_Dataset records_
↓↓↓
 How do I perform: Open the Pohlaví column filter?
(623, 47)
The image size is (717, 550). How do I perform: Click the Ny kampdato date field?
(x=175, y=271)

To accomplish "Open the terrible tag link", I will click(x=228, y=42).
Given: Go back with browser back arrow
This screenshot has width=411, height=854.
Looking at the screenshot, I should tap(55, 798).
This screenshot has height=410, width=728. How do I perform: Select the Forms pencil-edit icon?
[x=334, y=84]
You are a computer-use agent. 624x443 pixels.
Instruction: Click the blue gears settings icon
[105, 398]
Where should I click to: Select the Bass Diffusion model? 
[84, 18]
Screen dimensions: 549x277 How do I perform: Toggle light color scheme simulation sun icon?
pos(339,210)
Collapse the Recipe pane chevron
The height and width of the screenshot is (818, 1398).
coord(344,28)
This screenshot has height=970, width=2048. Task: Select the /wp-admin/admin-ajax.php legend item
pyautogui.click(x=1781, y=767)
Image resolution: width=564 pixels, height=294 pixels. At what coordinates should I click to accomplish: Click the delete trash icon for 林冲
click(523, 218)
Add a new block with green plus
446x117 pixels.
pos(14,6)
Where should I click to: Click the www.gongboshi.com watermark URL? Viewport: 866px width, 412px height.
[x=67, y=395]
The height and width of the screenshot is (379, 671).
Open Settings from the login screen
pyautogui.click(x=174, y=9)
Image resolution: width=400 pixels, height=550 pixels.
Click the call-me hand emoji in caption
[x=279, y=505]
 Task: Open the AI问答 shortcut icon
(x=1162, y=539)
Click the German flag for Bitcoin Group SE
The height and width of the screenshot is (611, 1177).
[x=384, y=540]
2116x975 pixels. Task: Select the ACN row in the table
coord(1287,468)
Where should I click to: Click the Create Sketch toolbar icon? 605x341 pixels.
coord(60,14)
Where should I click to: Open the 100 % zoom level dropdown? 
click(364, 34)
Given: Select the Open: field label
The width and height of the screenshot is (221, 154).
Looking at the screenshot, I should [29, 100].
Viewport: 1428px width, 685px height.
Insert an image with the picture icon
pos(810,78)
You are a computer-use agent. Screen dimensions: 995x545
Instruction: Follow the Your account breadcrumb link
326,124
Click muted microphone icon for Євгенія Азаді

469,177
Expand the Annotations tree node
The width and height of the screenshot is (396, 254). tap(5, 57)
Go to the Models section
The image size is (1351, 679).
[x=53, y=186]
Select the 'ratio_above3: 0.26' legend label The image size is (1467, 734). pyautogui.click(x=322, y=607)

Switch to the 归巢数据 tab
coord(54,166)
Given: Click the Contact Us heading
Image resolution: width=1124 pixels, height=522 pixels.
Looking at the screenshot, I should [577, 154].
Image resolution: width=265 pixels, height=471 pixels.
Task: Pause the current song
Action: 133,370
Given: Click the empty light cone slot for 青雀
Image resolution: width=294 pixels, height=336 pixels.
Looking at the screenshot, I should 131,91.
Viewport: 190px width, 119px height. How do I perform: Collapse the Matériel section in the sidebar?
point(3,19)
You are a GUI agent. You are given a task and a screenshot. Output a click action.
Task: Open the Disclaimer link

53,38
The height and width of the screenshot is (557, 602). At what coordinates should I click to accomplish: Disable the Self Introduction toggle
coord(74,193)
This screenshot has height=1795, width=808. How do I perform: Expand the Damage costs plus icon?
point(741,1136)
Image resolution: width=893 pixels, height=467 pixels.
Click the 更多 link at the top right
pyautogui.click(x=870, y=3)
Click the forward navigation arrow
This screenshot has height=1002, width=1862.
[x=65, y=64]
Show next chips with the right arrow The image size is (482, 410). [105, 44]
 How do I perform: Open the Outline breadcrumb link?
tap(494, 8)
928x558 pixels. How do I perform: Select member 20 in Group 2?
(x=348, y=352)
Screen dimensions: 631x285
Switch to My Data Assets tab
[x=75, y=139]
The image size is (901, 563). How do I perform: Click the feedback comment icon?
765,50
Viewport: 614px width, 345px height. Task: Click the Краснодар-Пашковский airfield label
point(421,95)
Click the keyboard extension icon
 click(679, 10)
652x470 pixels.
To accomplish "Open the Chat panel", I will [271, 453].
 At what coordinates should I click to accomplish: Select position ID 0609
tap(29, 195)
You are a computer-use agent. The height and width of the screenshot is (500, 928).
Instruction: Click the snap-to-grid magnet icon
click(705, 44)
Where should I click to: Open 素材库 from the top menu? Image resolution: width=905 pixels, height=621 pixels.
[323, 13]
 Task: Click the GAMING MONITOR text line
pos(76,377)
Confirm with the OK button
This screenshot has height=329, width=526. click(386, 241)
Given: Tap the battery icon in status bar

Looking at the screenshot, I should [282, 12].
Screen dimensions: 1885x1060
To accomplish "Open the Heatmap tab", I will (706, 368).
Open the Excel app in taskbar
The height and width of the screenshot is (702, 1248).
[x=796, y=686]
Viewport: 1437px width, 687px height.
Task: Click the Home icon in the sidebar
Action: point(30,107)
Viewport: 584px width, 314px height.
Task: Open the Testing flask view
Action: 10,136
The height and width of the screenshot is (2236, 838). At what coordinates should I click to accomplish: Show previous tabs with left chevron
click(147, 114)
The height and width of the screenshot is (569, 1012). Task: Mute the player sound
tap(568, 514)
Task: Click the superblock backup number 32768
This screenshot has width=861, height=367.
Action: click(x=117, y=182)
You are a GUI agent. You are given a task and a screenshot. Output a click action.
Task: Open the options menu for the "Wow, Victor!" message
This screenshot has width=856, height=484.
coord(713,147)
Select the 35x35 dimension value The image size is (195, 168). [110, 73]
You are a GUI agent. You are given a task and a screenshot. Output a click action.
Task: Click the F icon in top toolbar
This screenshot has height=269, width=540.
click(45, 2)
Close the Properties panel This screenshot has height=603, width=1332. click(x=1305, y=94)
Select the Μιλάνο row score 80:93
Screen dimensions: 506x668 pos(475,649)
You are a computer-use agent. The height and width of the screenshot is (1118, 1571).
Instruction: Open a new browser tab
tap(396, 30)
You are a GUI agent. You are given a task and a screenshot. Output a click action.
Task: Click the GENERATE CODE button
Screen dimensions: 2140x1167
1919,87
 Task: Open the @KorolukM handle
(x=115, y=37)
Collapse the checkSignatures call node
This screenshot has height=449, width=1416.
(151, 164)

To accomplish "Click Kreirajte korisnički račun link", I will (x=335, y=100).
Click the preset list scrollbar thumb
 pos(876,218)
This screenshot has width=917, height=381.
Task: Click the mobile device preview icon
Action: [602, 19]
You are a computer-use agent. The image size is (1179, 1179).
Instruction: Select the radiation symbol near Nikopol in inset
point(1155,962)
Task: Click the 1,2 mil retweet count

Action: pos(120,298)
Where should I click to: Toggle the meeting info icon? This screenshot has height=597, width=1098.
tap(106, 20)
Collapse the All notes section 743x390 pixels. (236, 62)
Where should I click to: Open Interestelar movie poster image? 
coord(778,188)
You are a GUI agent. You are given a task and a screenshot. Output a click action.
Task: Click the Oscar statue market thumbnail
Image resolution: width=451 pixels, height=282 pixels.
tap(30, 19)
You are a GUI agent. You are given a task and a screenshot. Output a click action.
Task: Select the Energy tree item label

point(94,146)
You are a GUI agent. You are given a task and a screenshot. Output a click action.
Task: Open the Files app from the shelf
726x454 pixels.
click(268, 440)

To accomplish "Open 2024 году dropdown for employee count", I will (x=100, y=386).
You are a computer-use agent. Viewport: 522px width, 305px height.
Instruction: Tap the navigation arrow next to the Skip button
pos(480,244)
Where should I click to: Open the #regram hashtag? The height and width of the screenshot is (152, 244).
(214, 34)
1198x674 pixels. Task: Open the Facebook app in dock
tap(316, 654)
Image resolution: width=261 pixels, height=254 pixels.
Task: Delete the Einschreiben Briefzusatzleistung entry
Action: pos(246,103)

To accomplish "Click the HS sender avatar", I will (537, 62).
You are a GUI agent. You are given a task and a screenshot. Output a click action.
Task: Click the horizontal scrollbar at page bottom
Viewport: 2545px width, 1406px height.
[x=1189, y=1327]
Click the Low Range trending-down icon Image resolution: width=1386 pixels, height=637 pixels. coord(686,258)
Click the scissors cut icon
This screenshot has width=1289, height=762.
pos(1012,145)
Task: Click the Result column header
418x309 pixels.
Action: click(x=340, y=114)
↑↑↑
_EXERCISE DIRECTIONS_
Rewrite everything from the line containing "Task: Click the 1,2 mil retweet count" down to the line containing "coord(778,188)" as a numbered list, skipping blank lines.

_COMPLETE RESPONSE_
1. Task: Click the 1,2 mil retweet count
2. Action: pos(120,298)
3. Where should I click to: Toggle the meeting info icon? This screenshot has height=597, width=1098.
4. tap(106, 20)
5. Collapse the All notes section 743x390 pixels. (236, 62)
6. Where should I click to: Open Interestelar movie poster image? 
7. coord(778,188)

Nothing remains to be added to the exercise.